* Data for the task *
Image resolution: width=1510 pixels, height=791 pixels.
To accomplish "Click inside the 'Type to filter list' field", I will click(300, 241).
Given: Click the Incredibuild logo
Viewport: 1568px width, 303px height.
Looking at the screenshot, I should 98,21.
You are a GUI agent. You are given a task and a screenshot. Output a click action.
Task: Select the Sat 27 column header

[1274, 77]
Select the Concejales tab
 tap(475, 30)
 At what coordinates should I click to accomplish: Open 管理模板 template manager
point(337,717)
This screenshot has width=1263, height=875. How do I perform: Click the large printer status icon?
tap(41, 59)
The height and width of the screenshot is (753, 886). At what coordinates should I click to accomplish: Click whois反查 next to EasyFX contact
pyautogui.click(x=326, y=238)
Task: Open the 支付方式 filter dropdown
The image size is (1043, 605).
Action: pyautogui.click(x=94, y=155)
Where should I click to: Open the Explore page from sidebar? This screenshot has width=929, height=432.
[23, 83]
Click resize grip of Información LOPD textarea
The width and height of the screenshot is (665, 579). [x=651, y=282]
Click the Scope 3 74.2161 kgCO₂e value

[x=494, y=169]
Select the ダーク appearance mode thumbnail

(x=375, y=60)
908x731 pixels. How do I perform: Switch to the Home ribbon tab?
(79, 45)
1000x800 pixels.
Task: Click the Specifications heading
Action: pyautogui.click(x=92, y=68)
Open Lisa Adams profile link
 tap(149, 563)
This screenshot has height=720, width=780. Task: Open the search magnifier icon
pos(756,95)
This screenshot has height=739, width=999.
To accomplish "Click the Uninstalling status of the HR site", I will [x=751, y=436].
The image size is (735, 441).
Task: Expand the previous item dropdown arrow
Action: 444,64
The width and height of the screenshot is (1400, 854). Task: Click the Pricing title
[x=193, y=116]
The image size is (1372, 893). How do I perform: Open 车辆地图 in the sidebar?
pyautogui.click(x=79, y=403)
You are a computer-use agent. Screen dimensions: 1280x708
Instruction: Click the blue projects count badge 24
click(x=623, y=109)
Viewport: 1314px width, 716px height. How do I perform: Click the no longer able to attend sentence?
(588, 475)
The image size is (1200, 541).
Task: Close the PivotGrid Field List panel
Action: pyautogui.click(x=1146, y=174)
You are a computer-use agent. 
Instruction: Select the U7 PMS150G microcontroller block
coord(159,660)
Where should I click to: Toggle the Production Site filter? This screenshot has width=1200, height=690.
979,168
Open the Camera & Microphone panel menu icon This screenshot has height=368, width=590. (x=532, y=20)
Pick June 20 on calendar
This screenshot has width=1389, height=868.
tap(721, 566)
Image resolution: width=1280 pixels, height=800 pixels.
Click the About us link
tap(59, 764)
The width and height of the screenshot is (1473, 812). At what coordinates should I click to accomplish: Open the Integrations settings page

* Problem *
Count the lines of the entries above that contain the word "status", and reply with the number alone.

* Correct result *
2